Uma enorme corrente lacrimal propalava-se por todo rosto que, de tão envelhecido, se enegrecia de inundadas lembranças. Era a solidão. A mais peculiar manifestação de solidão.

Naquela noite, lágrimas ininterruptas brotavam dos olhos de Afonso. As memórias de um amor fantasma corroíam gradativamente a sua alma. O silêncio da dor era sobremaneira estridente. Nunca mais voltará a ver Isabel, o amor inesquecível. Ora, ver, talvez veja. Afinal, é esta finalidade da memória, a verdadeira e única máquina do tempo de que dispõe o ser humano. Lá estava aquele banco, onde a desventurada paixão havia iniciado, onde os lábios se haviam cruzado, num lugar quase inóspito. Afonso ia, regularmente, àquele sítio. Pouca gente repousava o corpo naquele lugar. Certa vez, ele viu um vulto em meio a escuridão.

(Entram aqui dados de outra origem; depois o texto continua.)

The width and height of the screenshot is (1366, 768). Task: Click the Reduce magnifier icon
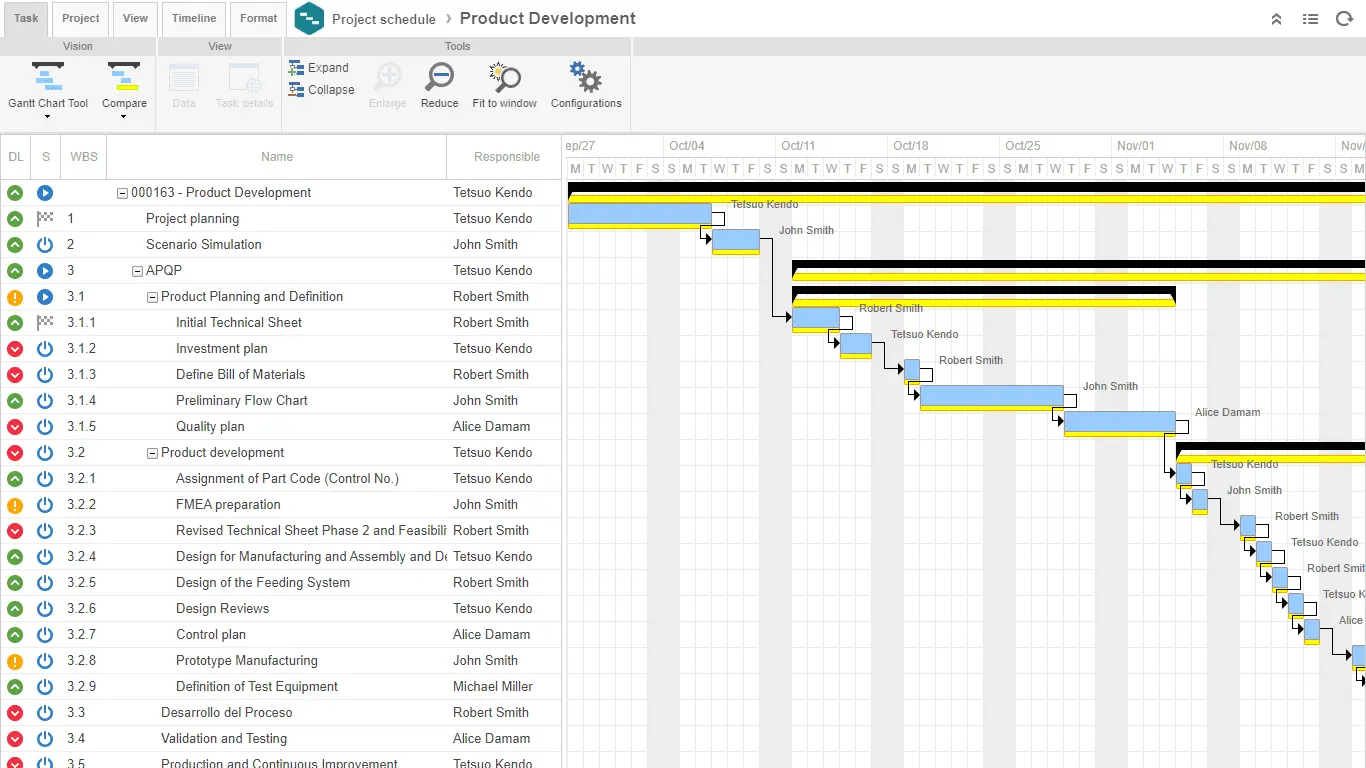click(439, 78)
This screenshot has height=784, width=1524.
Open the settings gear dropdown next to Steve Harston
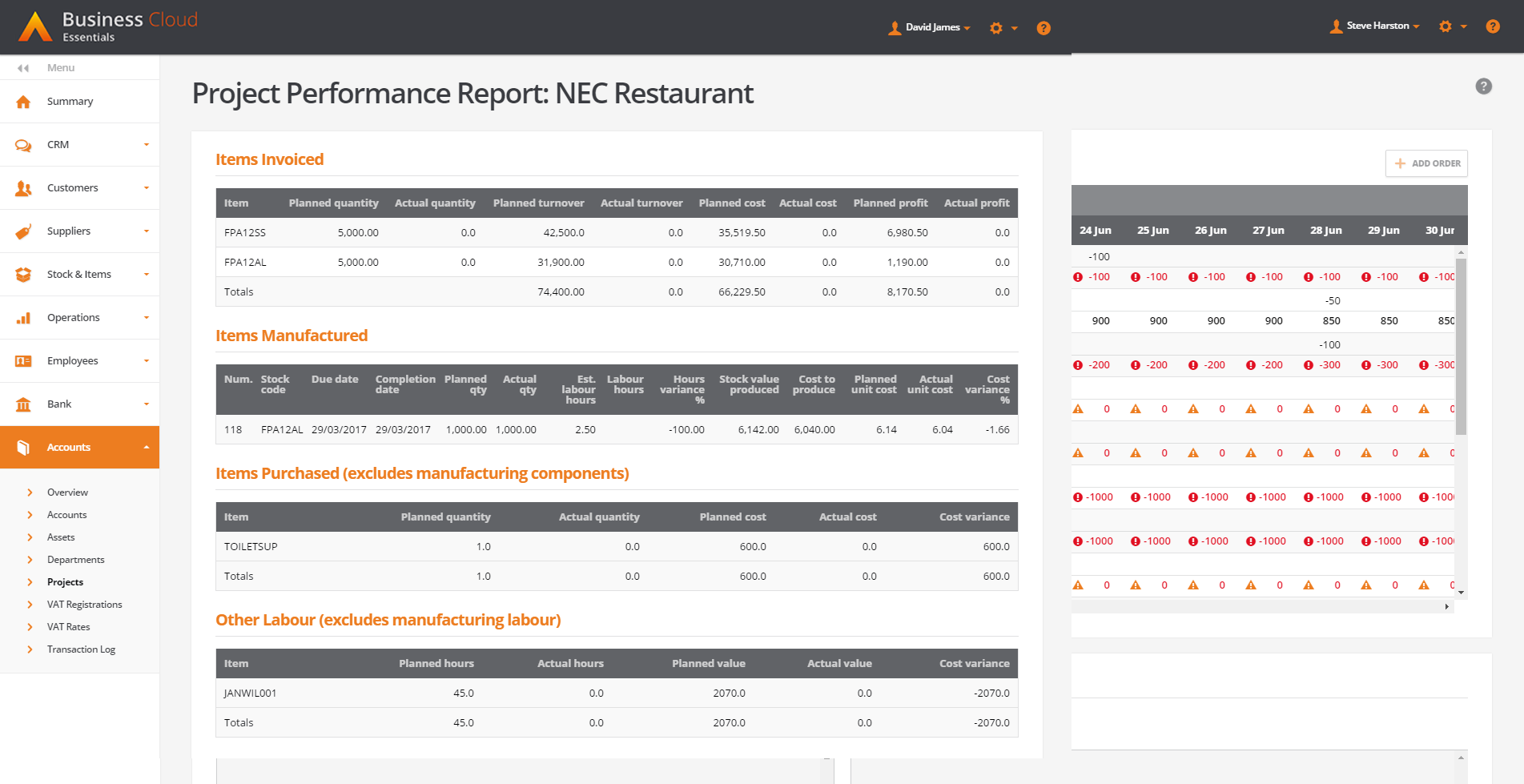tap(1452, 25)
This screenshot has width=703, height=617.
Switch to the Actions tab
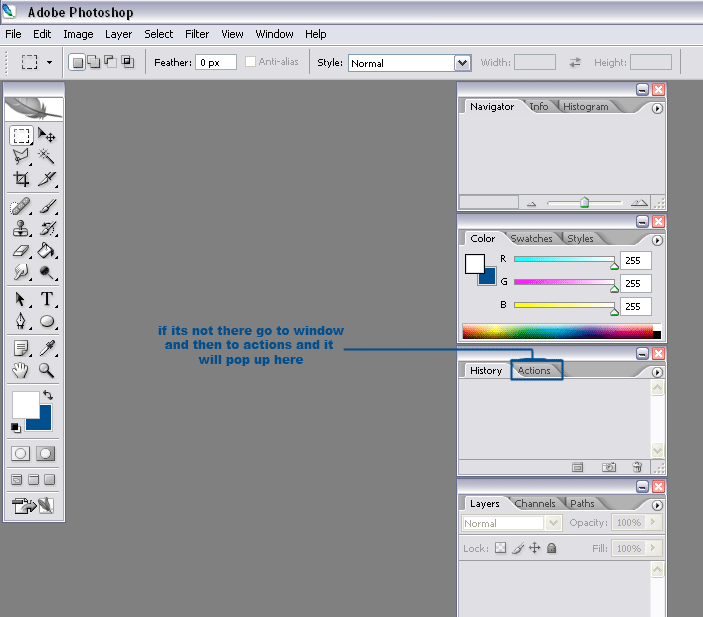534,371
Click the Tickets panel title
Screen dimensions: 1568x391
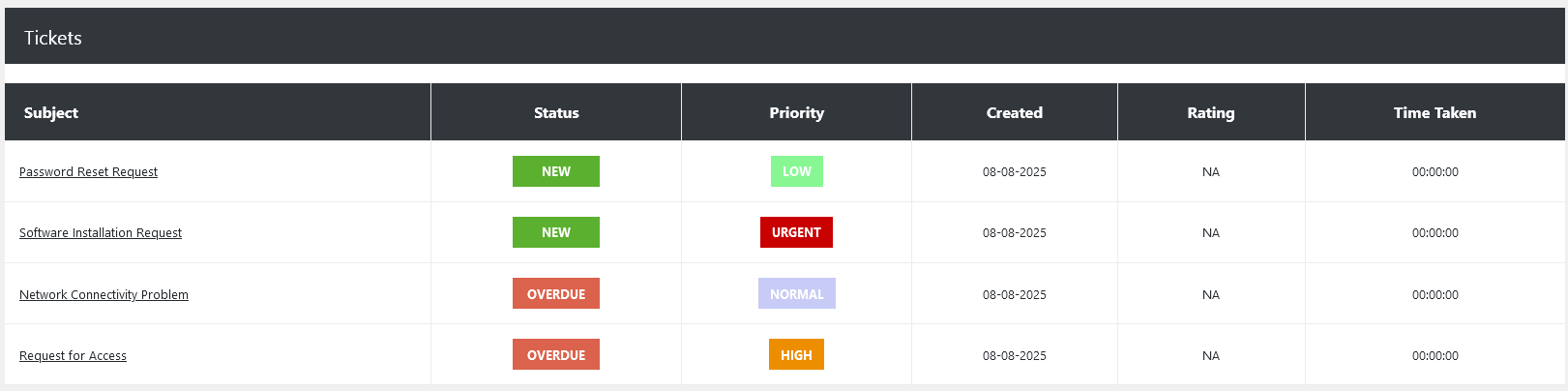[x=53, y=38]
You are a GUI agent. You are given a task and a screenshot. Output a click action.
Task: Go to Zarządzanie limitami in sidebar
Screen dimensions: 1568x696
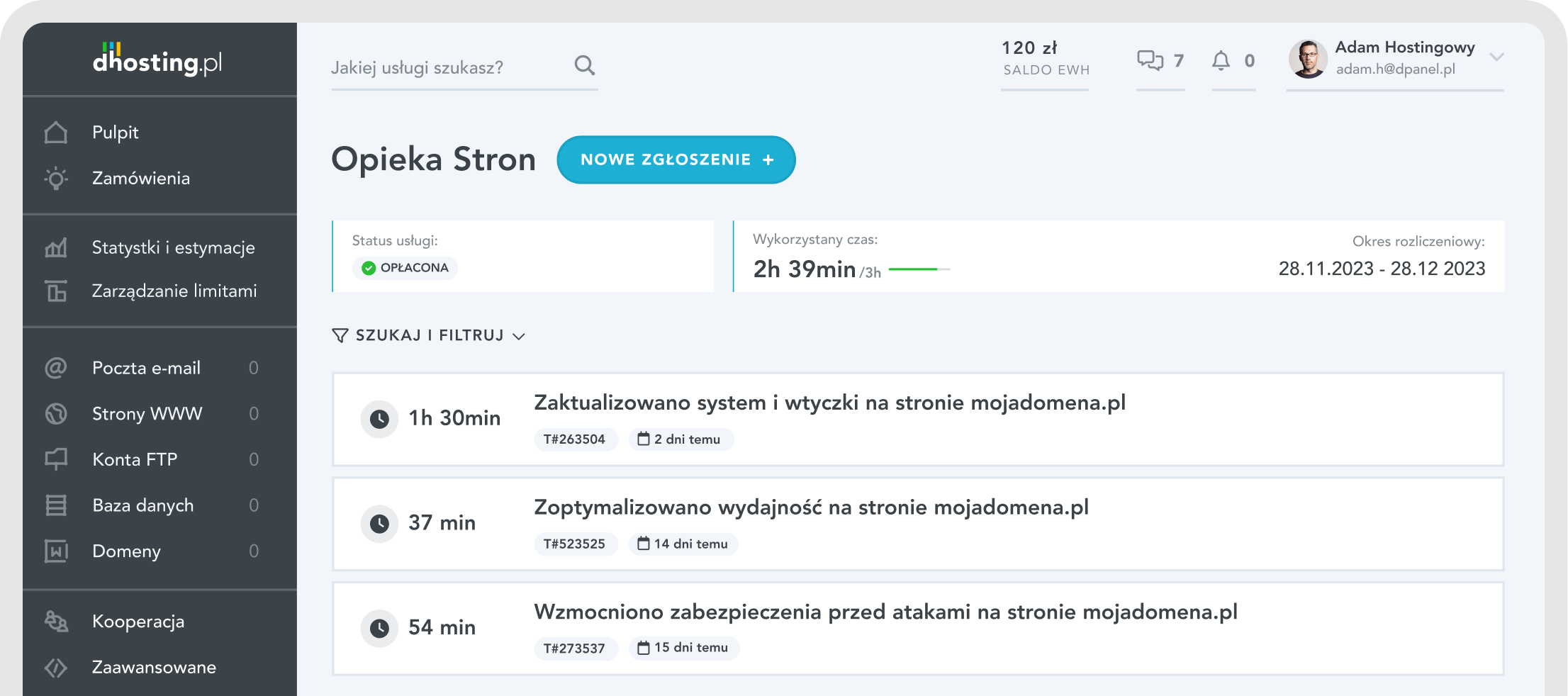(x=174, y=291)
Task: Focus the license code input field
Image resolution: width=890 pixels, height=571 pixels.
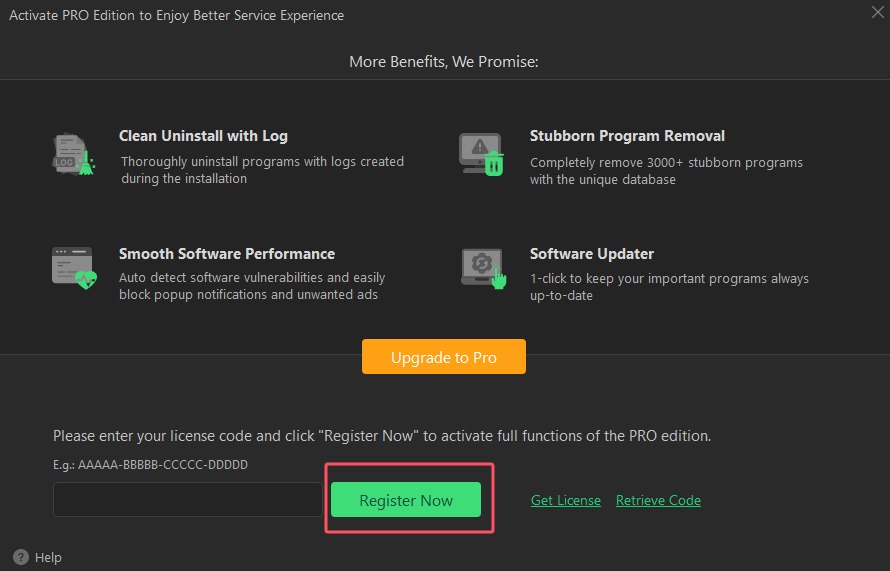Action: tap(188, 499)
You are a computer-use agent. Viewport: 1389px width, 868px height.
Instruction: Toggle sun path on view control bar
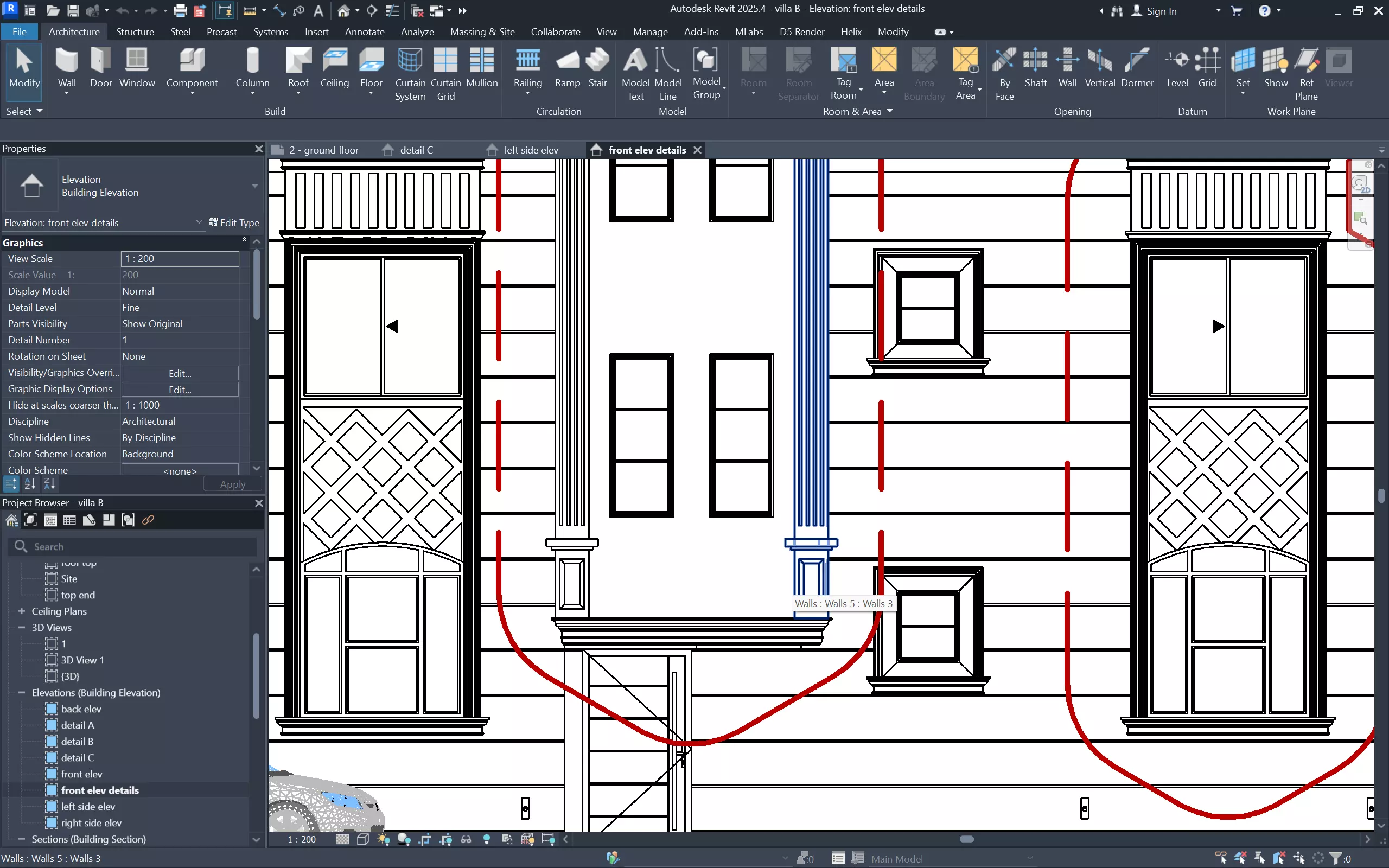pos(384,839)
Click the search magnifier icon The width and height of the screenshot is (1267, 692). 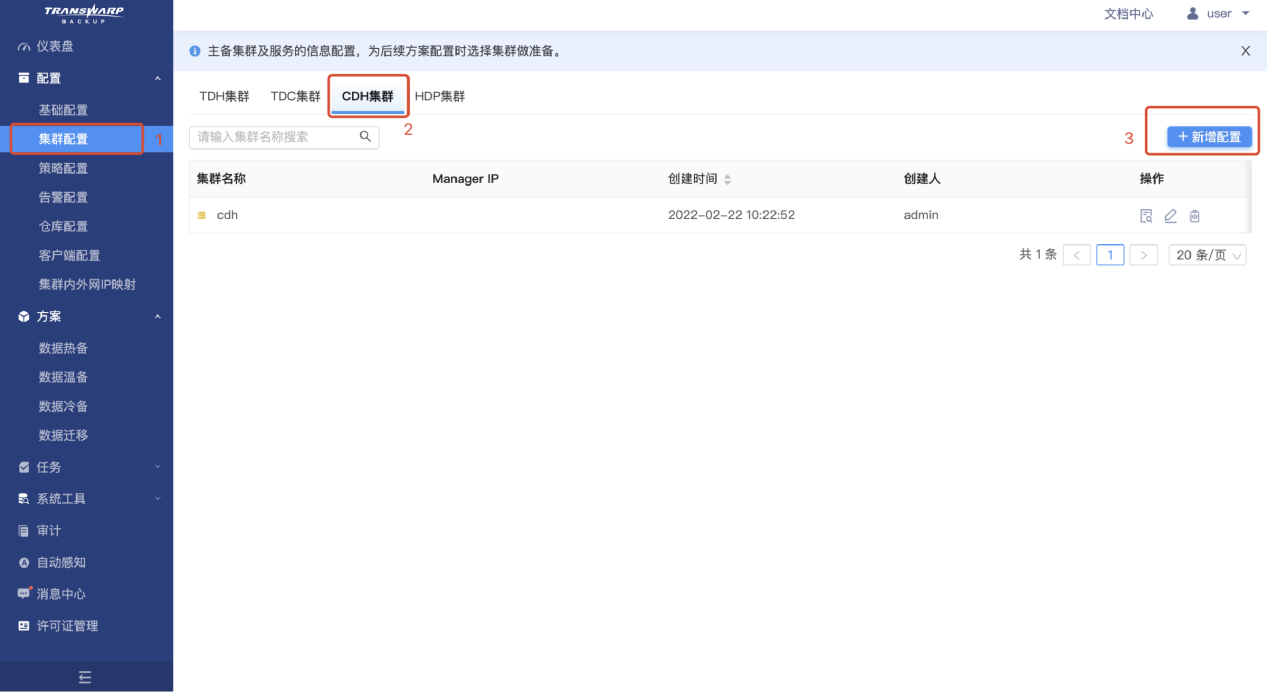[x=365, y=137]
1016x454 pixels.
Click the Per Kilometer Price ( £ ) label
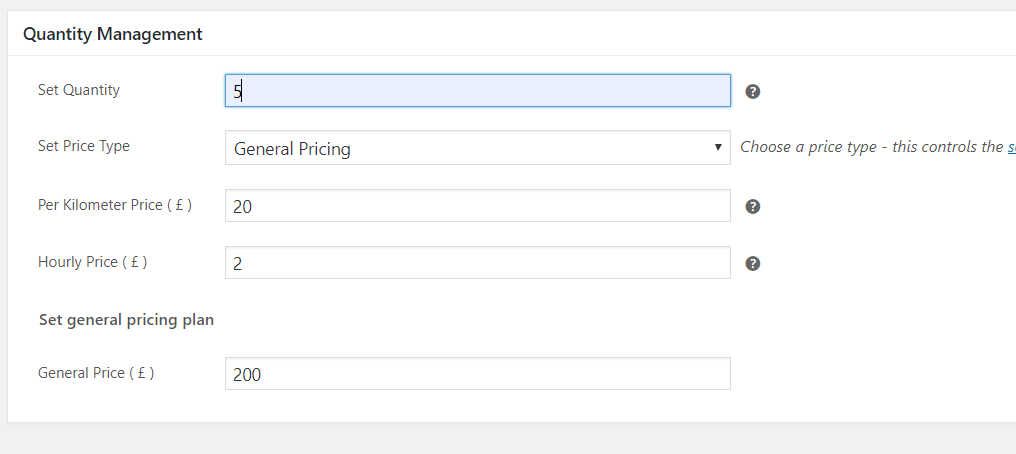tap(115, 205)
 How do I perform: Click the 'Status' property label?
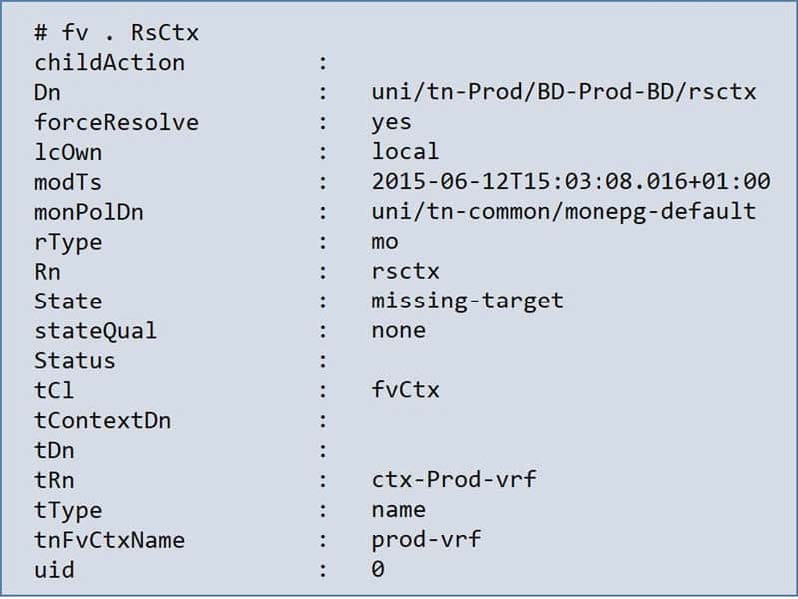75,360
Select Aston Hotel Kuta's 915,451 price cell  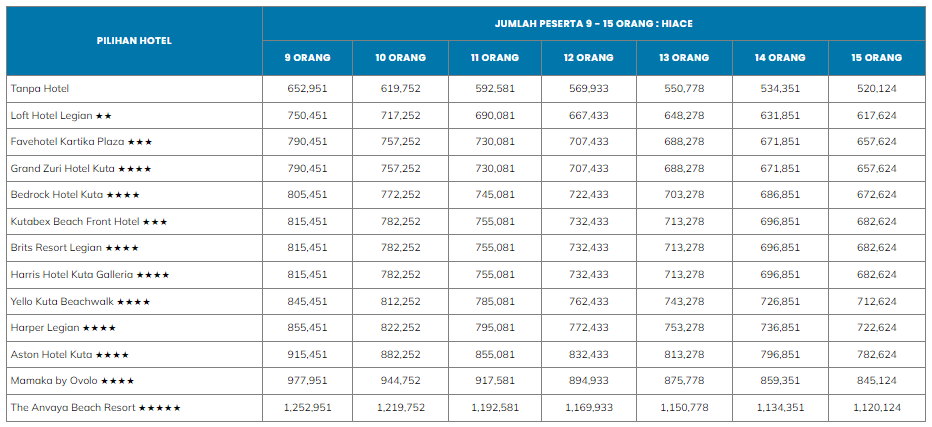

— Belita, minha dona, eu sabia que tu ias voltar. Deus ouviu enfim as minhas orações — dizia Afonso em júbilos, enquanto se aproximava cada vez mais descontente do ente que já transparecia desânimo.

— Ó Pedro, está alguém no teu quintal a subir a árvore e a chamar por uma mulher— alertou Maria ao proprietário, espreitando da janela do quarto.

— Não está a chamar por uma mulher, é a própria árvore que ele chama. O jardineiro, Afonso, passa o tempo a conversar com as árvores durante a noite.